Data in this exercise >>
★ ★ ★

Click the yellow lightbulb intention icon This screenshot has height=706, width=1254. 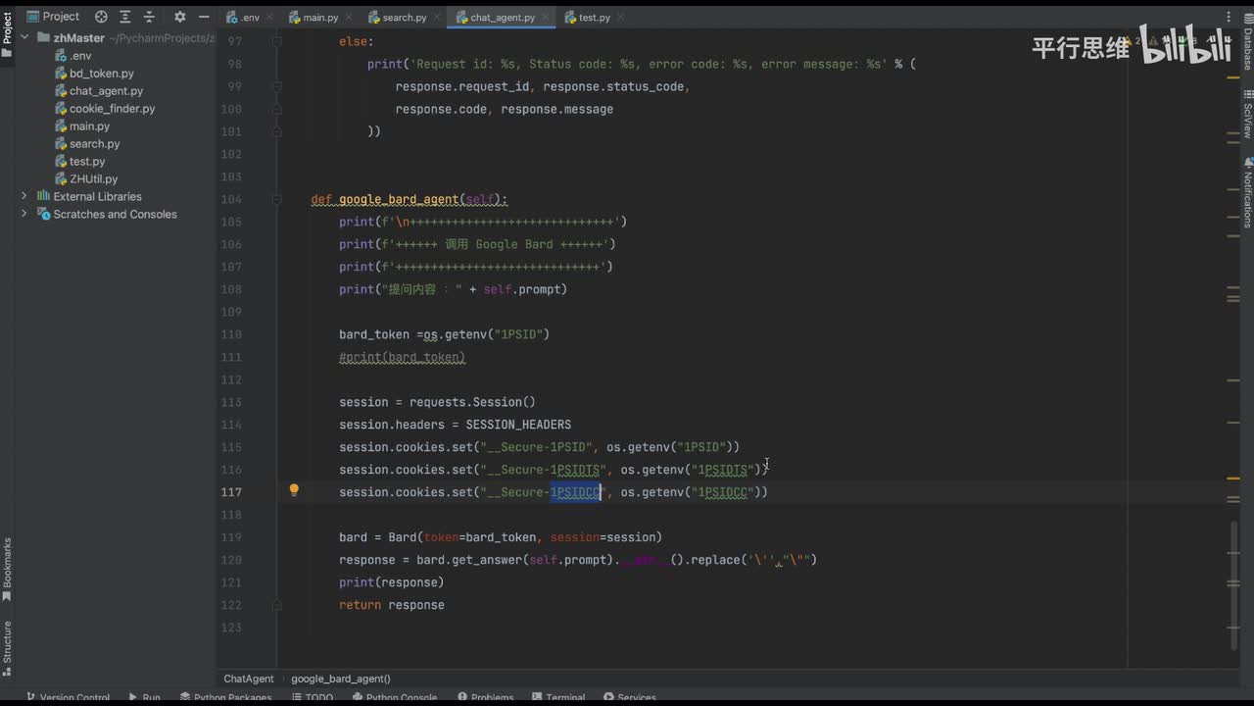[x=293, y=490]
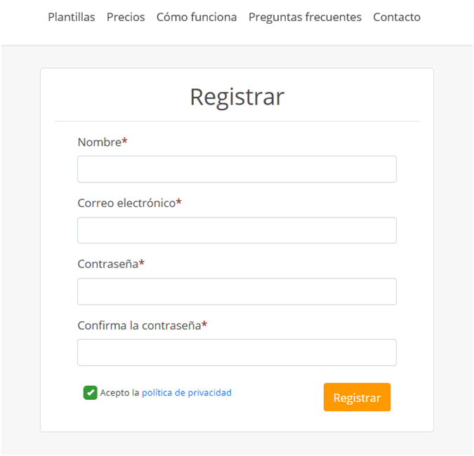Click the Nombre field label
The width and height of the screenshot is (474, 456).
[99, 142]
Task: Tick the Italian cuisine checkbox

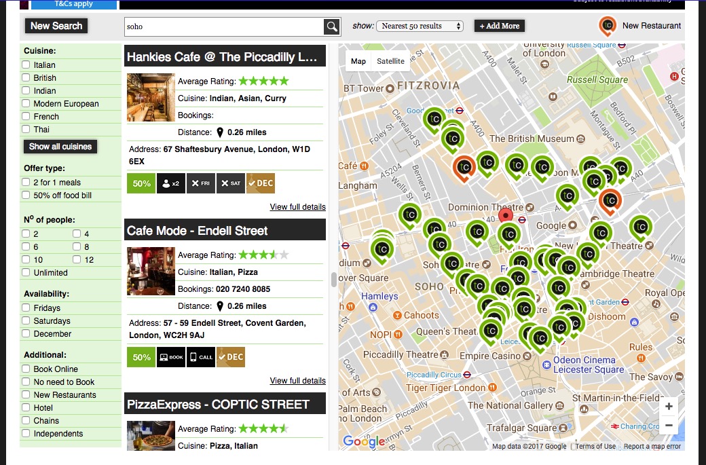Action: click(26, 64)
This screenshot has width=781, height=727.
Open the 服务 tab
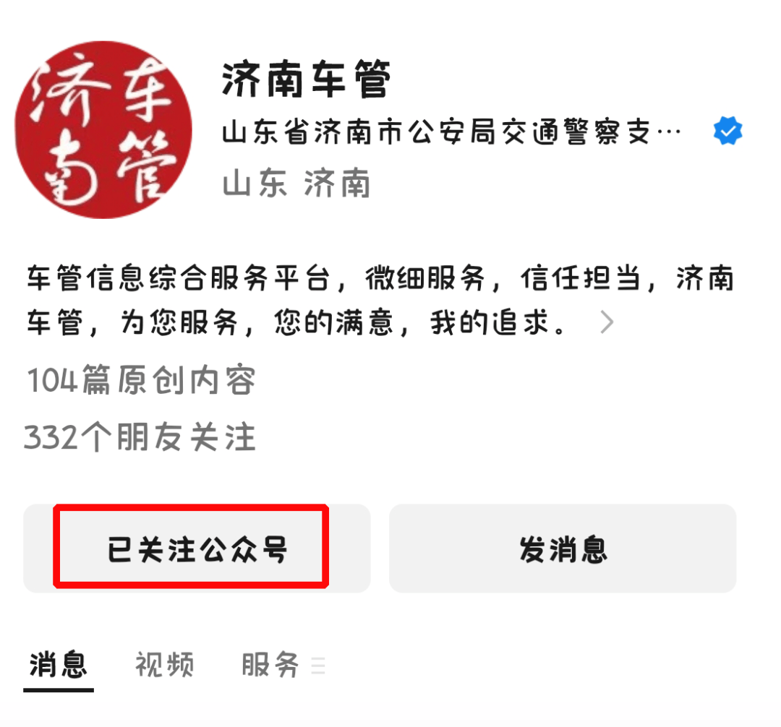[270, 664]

★ ★ ★

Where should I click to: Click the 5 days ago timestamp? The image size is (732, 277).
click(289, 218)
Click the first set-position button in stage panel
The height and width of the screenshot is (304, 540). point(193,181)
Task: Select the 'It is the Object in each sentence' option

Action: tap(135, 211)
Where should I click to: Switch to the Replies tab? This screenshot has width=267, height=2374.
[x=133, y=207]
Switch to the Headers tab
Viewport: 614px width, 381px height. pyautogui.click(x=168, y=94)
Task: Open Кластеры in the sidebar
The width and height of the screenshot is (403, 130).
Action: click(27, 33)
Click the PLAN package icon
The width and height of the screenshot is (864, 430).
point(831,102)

★ ★ ★

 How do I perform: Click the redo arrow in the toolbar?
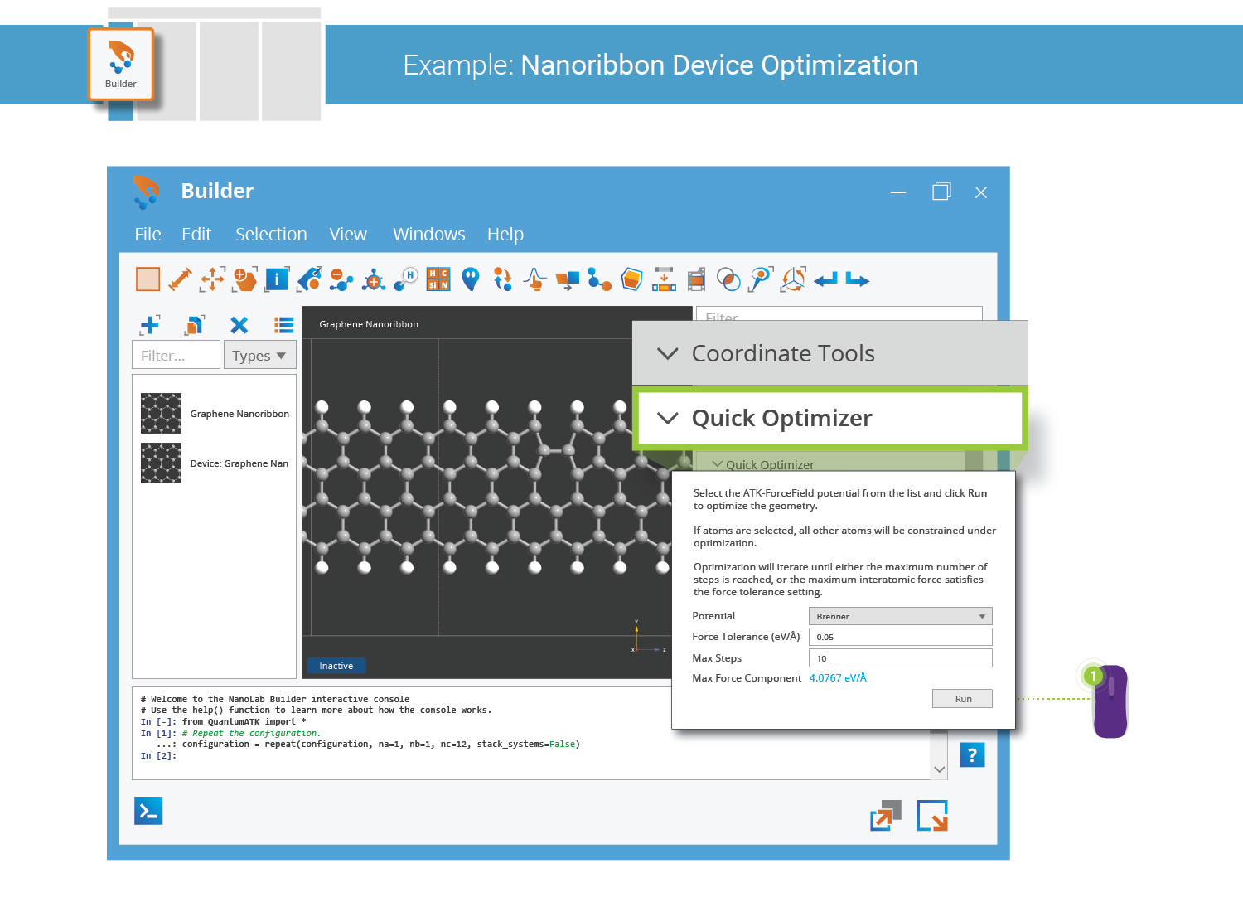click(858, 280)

★ ★ ★

Directions for this task >>
Looking at the records above, return exactly the lines from the line with "Task: Select the" to the line with "Task: Open Кластеры in the sidebar", both ends included.

Answer space >>
Task: Select the 'It is the Object in each sentence' option

Action: tap(135, 211)
Where should I click to: Switch to the Replies tab? This screenshot has width=267, height=2374.
[x=133, y=207]
Switch to the Headers tab
Viewport: 614px width, 381px height. pyautogui.click(x=168, y=94)
Task: Open Кластеры in the sidebar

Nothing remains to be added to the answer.